Here are some quotes that I loved.
From East of the
Mountains:
“The drifts (driftwood) burned white and smokeless enough
that they could sit close behind them in a bright womb of heat. The world beyond disappeared. Darkness
lay behond the firelight. The stars appeared awasy in pale ether.” 101
“His mind raced, his thoughts were rich, his memories vivid,
graphic. He felt he could touch the past.” 60
“He had manipulated the hearts of human beings, and he
thought he understood that when we speak of love, we speak of something
transitory, something gone when we go. The heart, for Ben, was tangible--and
nothing tangible remains.” 203
“He recalled reading once that the Hindus saw life in four
progressive stages: twenty years a youth, twenty years a fighter--one needed
nothing martial to pursue this phase--twenty years as head of a household and
twenty in the cultivation of the spirit.” 138
“How long (had he been) afraid of its (death) coming?

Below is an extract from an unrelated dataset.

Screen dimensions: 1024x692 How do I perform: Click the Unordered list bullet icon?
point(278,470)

Outwardly he’d been stalwart and stoic, but privately he’d quaked like a child,
trembled in apprehension, lived with a constant, quiet fear below the surface
of everything.” 254
“It was not life of the spirit at all, in which mortality
inspires a course of right action and humility. It had been instead a willful
turning from the true conditions of existence. But now he found--he’d known it
since Rachel’s death--that this forgetting couldn’t sustain him to the grave.
The interludes of ignorance had grown shorter. And now there were none, there
was only knowledge, and he wasn’t ready for it.” 255
In the next chapter Ben saves the life of a migrant girl and
the baby she cannot deliver. It is stuck in her birth canal. Soon after he
meets up with an old neighbor who tells him a dying father is not a burden to
his children, that suicide is unimaginable. “It is good,” Bea insisted.

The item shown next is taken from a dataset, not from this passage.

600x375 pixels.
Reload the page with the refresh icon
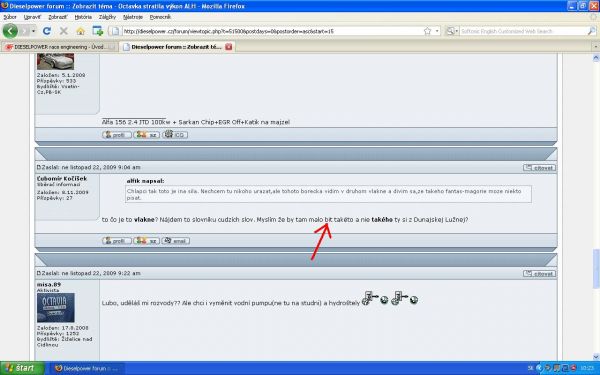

“’Seeing you die, it’ll make them compassionate. It’ll help them be more
compassionate.’” 273
“I asked him one time how he knew to suse the law in his
favor. He said that the law is an axe. It cuts whatever it falls on. The man
that wins knows how to aim the sharp edge away from himself.” 14
“Bear believed writing dulled the spirit, stilled some holy
breath. Smothered it. Words, when they’ve been captured and imprisoned on
paper, become a barrier against the world, one best left unerected. Everything
that happens is fluid, changeable. After they’ve passed, events are only as
your memory makes them, and they shift shapes over time.” 20
“There are many who can make new selves at a moment’s
notice. Slough a skin, dismiss memory, move on. But that is not a skill I ever
acquired.” 202
“It was my Lancelot moment. Hesitate to get in the cart, and
you are lost. Maybe every life has one moment where everything could have been
different if you’d climbed on the cart.” 218
“There was no justice in the world anymore. All you could do
was try to go on living as a form of vengeance, to keep your memory alive as
long as possible.” 258
“He (Bear) talked a great deal about several new opinions he
had developed in my absence, one of which was that we come to value the fall of
the year more and more as we age and decline. It is easy in youth to become
emotional at the overwhelming symbolic autumnalness of withered peaches and
reddened honey-locust pods. Later in life, though, the season becomes more
actual to us, not sentimental, just sadly true.” 320
“Alarming, really, how all the wheels of the world--the days
and nights, the thirteen moons, the four seasons, and the great singular round
of the year itself--begin spinning faster and faster the closer we get to the
Nightland. We’re called to it and it pulls us. And the weaker we become, the
harder and faster it pulls” 321
Towards the end of the novel Bear relates a hunting story.
He had regretted, in his old age, how the animals of the forest had been
systematically eliminated by gun toting fur traders and persons like him who
needed to survive. He said he once came upon a buck badly wounded by three
bullets and was too weak to move. Bear looked into the buck’s eye as it watched
him coming to cut its throat and sell its skin for a dollar. --“There’s not a
prayer for that, he would say.”
Turns out Random House lost a huge amount of money on their publication of Thirteen Moons, recovering a fraction of the $8 million they advanced to Charles Frazier. I cannot say why the book did not sell better. I thought it was fantastic.